YOUR INSTRUCTIONS>
Format every line of the entries below as a numbered list, skipping blank lines and leaving out the pictures.

INFORMATION GIVEN>
-*-*-
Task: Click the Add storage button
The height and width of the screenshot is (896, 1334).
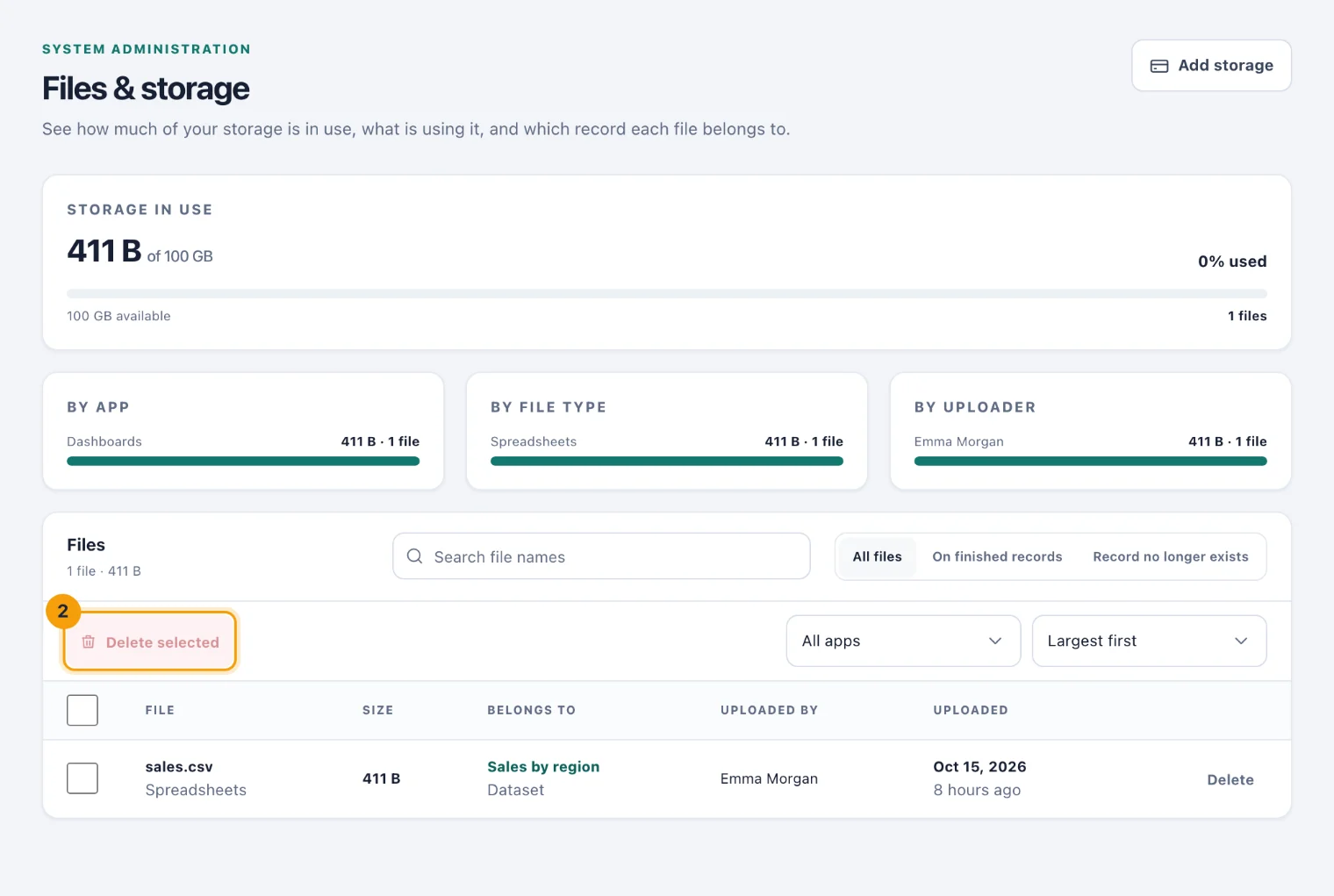Action: click(x=1211, y=66)
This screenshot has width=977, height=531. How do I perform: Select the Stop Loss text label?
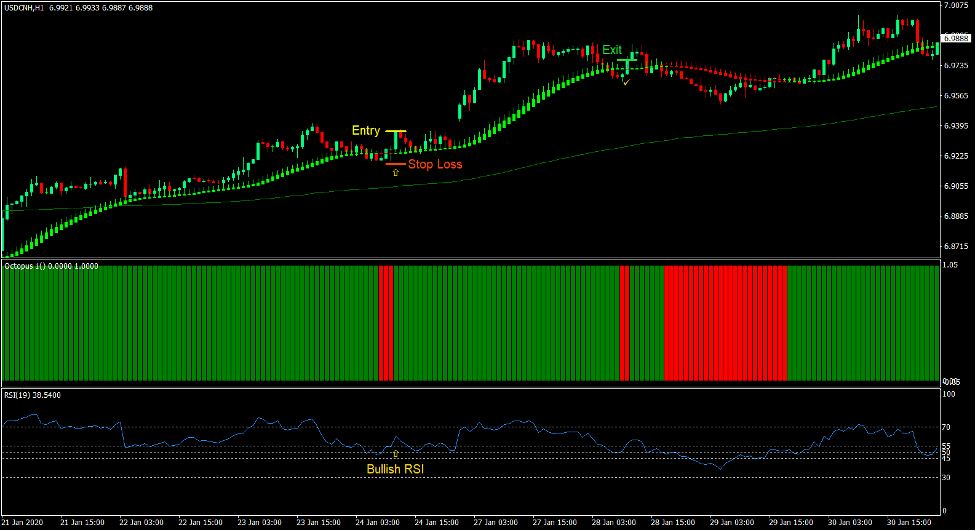pos(435,164)
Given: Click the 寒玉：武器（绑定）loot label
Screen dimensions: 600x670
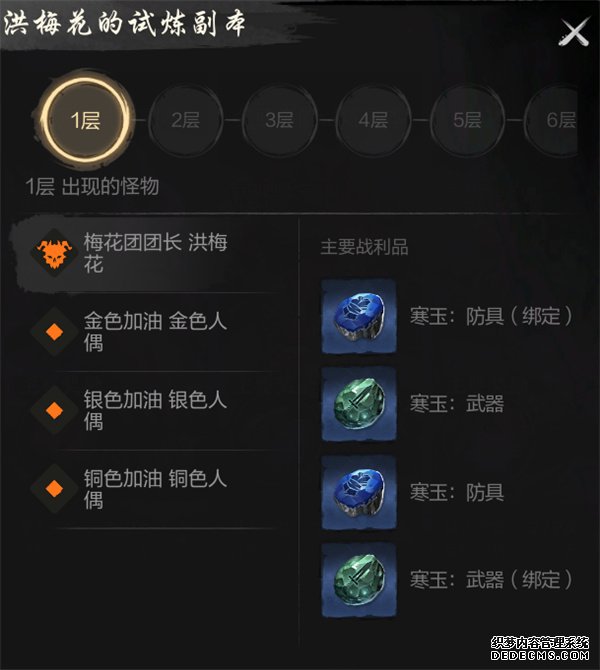Looking at the screenshot, I should click(x=491, y=580).
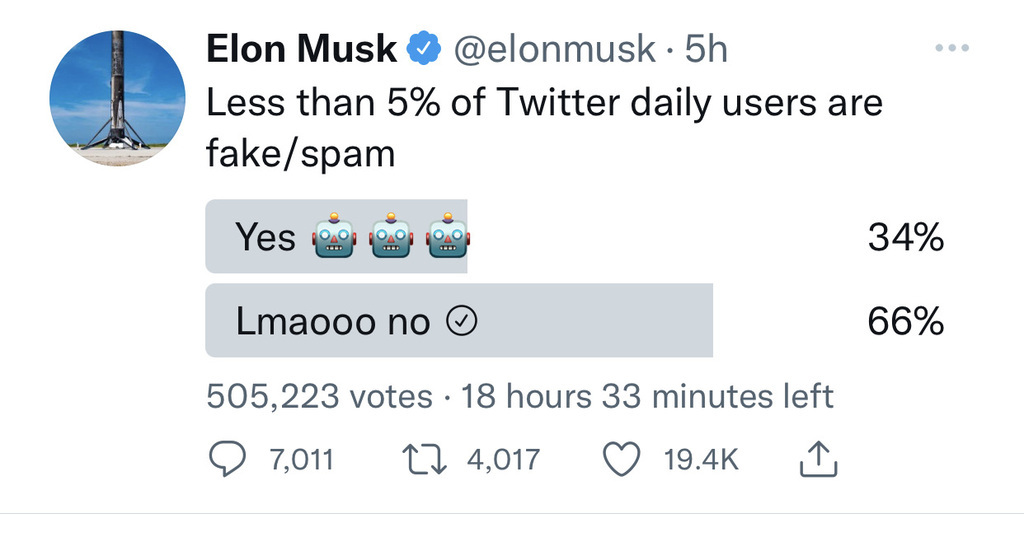Click the reply speech bubble icon
1024x537 pixels.
pyautogui.click(x=226, y=460)
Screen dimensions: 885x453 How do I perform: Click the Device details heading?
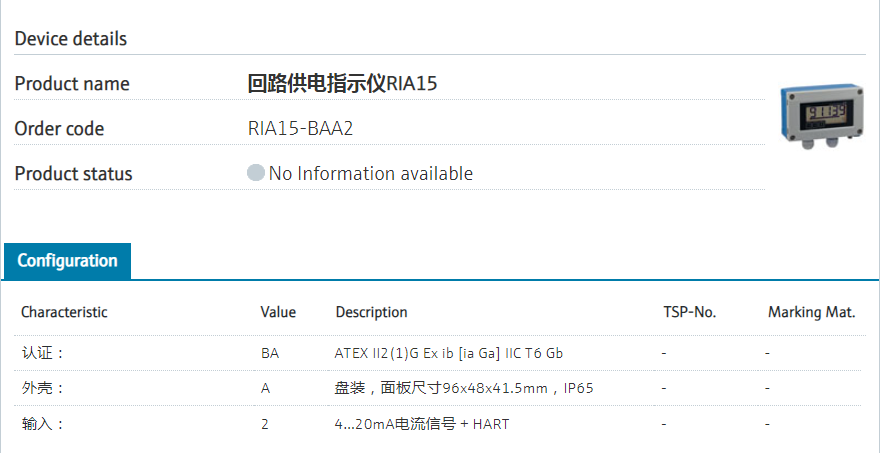pos(71,39)
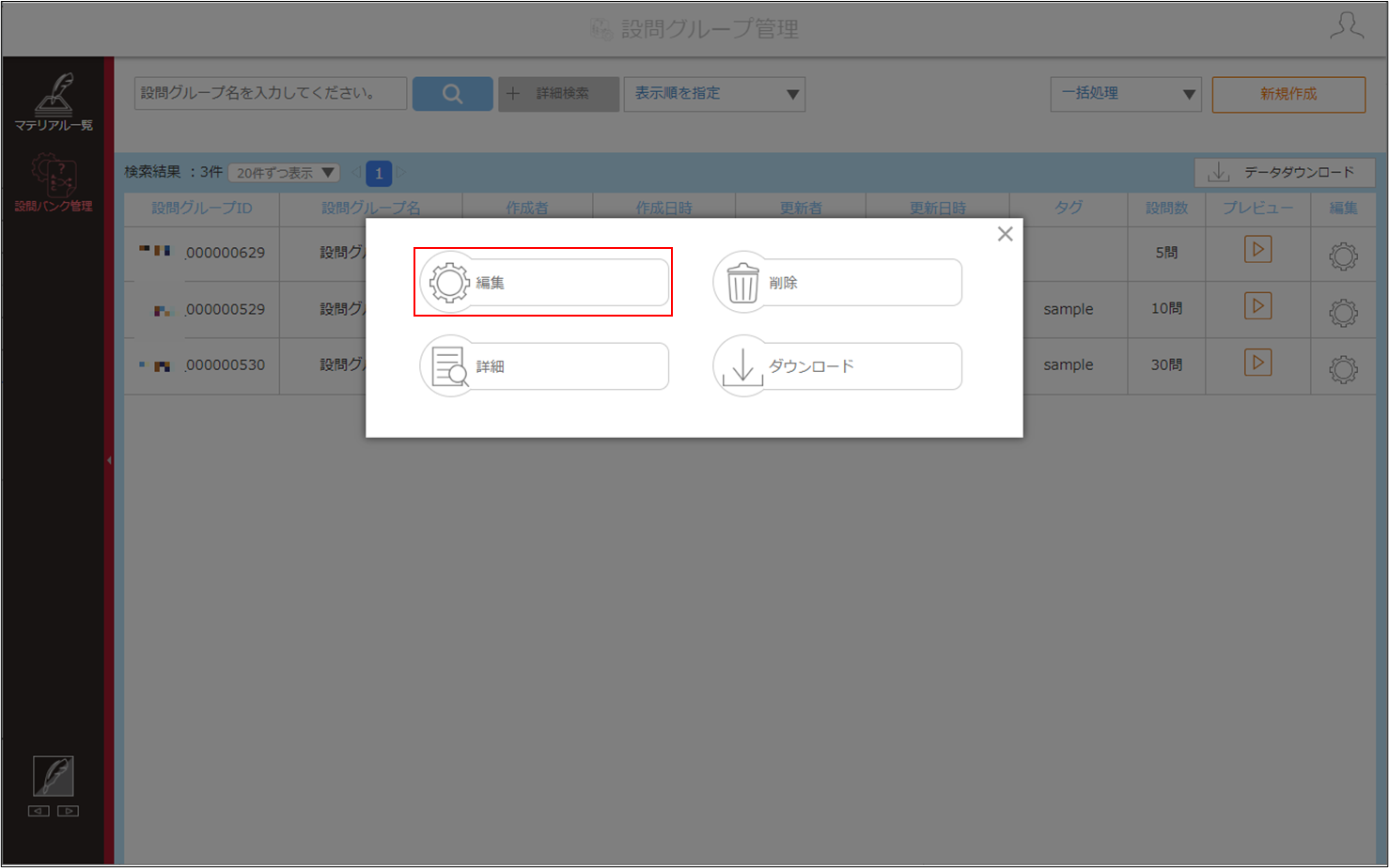Click the gear icon for row 000000530

[x=1343, y=369]
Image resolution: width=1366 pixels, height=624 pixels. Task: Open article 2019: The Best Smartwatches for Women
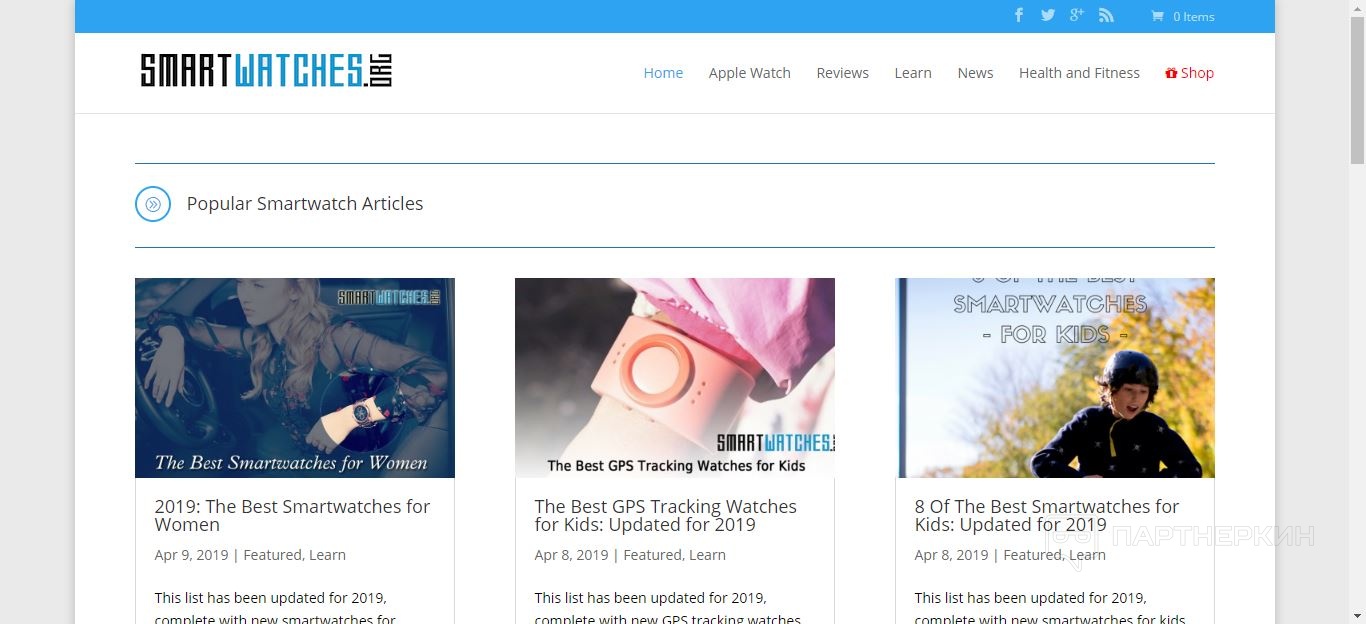[x=292, y=515]
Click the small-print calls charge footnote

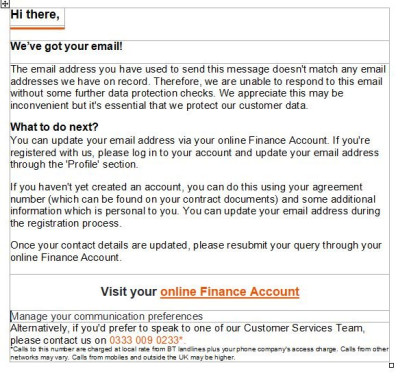(x=199, y=353)
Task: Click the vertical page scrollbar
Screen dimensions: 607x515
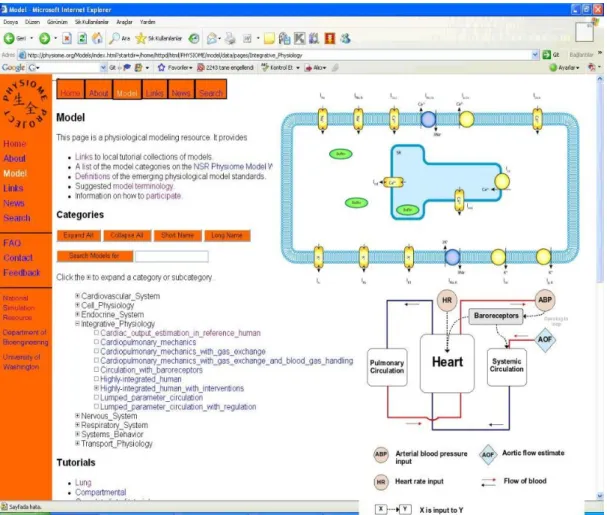Action: click(x=600, y=287)
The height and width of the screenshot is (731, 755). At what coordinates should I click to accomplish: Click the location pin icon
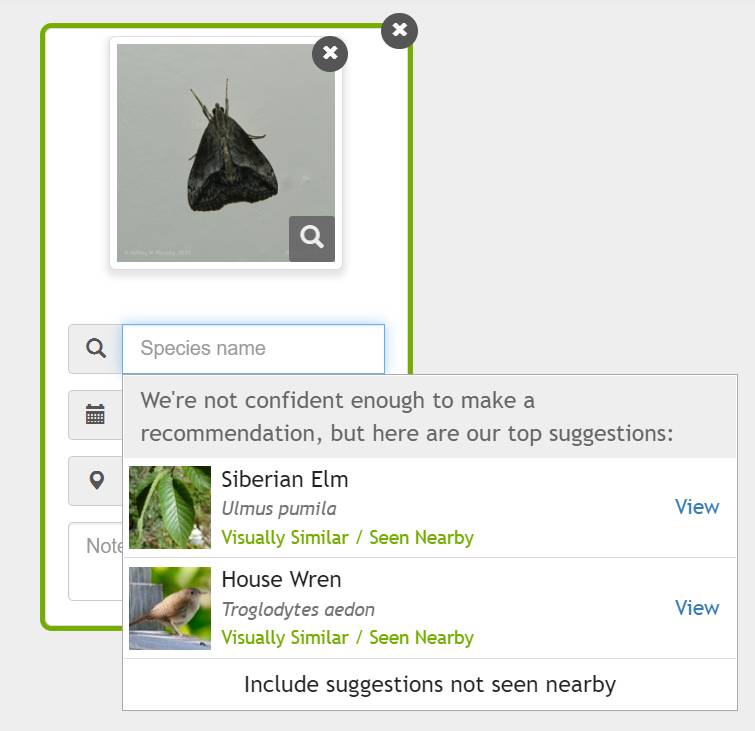point(96,481)
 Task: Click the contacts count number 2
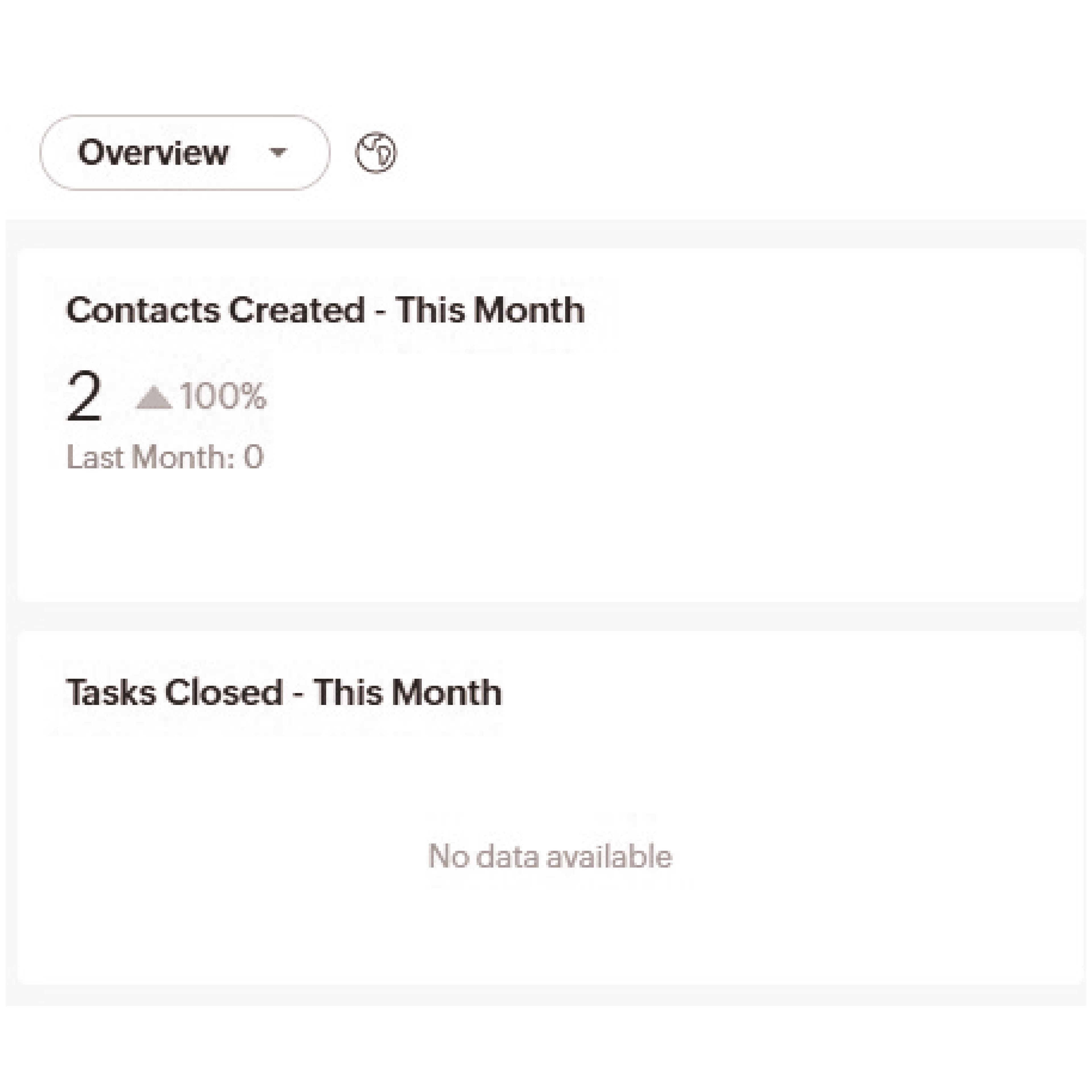point(84,396)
-*-*-
TASK OUTPUT>
1. Task: Click the Add storage button
2. The height and width of the screenshot is (896, 1334).
3. Action: click(x=1211, y=66)
4. This screenshot has width=977, height=531. How do I perform: Select the Stop Loss text label?
5. pos(435,164)
6. Given: Click the 寒玉：武器（绑定）loot label
7. Screen dimensions: 600x670
8. Looking at the screenshot, I should click(x=491, y=580).
9. Click the reply speech bubble icon
10. 1024x537 pixels.
11. pyautogui.click(x=226, y=460)
12. Screen dimensions: 885x453 How do I perform: Click the Device details heading?
13. pos(71,39)
14. Click the gear icon for row 000000530
15. [x=1343, y=369]
16. Image resolution: width=1366 pixels, height=624 pixels. Task: Open article 2019: The Best Smartwatches for Women
17. [x=292, y=515]
18. Click the small-print calls charge footnote
19. (x=199, y=353)
20. Task: Click the vertical page scrollbar
21. Screen dimensions: 607x515
22. Action: click(x=600, y=287)
23. The height and width of the screenshot is (731, 755). At what coordinates should I click to accomplish: Click the location pin icon
24. point(96,481)
25.  Task: Click the contacts count number 2
26. point(84,396)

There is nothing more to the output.